▶ ИСХОДНЫЙ ТЕКСТ
---+---

В связи с тем, что немцы должны были противостоять сразу двум русским армиям, наступавшим с разных направлений, Притвиц также предпринял расчленение своей армии на две группы. В ходе сосредоточения немцы могли варьировать свою группировку, чтобы нанести удар по той или иной русской армии, входившей в состав Северо-Западного фронта. В связи с тем, что 1-я русская армия должна была первой закончить свое сосредоточение и перейти в наступление, Притвиц принял решение разгромить, прежде всего, именно ее. Как говорит исследователь, до 2 августа «командующий VIII армией генерал Притвиц колебался в отношении выбора направления главного удара, который мог быть нанесен или на неманском, или на наревском направлении. Полученные, однако, донесения о наносимом русскими войсками ударе из района Сувалки окончательно утвердили немецкое армейское командование в целесообразности организации главного удара в первую очередь против Ренненкампфа, то есть путем охвата своими главными силами 1-й русской армии на неманском направлении»[66]66
Эстрейхер-Егоров Р.А. Бой у Гериттен в августе 1914 года. М., 1936. С. 8.
[Закрыть].
В состав Восточной группы, выдвигавшейся против русской 1-й армии, вошли 1-й и 17-й армейские корпуса, 1-й резервный корпус, 3-я резервная пехотная дивизия, 2-я ландверная бригада, 6-я ландверная бригада, 1-я кавалерийская дивизия. Также для усиления группы мог быть использован гарнизон Кенигсберга. Генерал Притвиц постарался в максимальной степени использовать территориальное комплектование своих войск: 1-й армейский и 1-й резервный корпуса комплектовались в самой же Восточной Пруссии, 17-й армейский корпус – в Данциге (Гданьске). То есть – эти люди непосредственно защищали свою землю от неприятельского вторжения. Всего против русской 1-й армии П.К. Ренненкампфа (124 батальона, 124 эскадрона, 402 орудия), немцы выставили 109 батальонов (в состав русского армейского корпуса входили 32 батальона против 24 в германском корпусе), 60 эскадронов и 542 орудия. Разница в артиллерийском отношении объясняется тем, что германский корпус, уступая русскому корпусу по численности пехоты, превосходил его по числу орудий. Тем самым, имея превосходство в артиллерийском огне в несколько раз, немцы обеспечивали себе огневой успех на поле боя.

---+---

▶ ЗАДАНИЕ A
Сколько орудий, согласно исходному тексту, немцы выставили против 1-й армии П.К. Ренненкампфа?

---+---

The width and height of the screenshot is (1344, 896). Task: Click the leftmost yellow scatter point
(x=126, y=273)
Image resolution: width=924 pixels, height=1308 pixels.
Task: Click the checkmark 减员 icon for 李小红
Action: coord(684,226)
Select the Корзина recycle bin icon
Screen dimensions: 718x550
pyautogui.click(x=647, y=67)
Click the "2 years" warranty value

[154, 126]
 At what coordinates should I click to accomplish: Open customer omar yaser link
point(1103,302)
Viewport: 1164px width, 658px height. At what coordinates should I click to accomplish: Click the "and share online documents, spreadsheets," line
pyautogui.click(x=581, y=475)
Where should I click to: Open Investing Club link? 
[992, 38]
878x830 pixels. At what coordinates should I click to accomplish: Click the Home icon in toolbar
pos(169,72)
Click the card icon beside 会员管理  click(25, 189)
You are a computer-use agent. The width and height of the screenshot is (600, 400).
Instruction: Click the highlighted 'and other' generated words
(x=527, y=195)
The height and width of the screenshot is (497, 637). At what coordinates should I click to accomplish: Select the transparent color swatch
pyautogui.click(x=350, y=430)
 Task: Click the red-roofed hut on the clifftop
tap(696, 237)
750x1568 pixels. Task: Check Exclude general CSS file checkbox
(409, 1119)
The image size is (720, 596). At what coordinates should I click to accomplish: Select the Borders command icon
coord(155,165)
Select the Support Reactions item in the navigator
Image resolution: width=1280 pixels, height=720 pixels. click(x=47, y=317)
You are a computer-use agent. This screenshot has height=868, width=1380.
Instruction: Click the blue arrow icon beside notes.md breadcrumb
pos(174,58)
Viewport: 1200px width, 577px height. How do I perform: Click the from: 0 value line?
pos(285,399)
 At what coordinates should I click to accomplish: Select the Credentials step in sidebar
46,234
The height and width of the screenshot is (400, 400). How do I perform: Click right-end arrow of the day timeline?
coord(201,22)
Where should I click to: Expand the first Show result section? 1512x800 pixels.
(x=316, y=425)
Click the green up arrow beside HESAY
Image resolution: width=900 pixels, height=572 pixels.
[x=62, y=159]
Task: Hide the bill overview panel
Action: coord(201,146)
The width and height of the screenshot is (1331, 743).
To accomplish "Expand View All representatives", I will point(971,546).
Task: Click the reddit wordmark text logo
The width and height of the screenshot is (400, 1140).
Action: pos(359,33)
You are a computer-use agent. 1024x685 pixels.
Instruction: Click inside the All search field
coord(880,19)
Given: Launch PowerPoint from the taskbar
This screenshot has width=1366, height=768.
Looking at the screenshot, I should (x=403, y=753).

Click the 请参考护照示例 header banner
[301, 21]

---+---

▶ ЗАДАНИЕ B
Воспроизведите часть записей, которая открывается строкой, содержащей «Task: Click the reddit wordmark text logo», и продолжается до конца записей, заменив в ней «Click» на «Tap». Всё остальное оставьте без изменений.

▶ ОЖИДАЕМЫЙ ОТВЕТ A
542 орудия.

▶ ОЖИДАЕМЫЙ ОТВЕТ B
Task: Tap the reddit wordmark text logo
The width and height of the screenshot is (400, 1140).
Action: pos(359,33)
You are a computer-use agent. 1024x685 pixels.
Instruction: Tap inside the All search field
coord(880,19)
Given: Launch PowerPoint from the taskbar
This screenshot has width=1366, height=768.
Looking at the screenshot, I should (x=403, y=753).

Tap the 请参考护照示例 header banner
[301, 21]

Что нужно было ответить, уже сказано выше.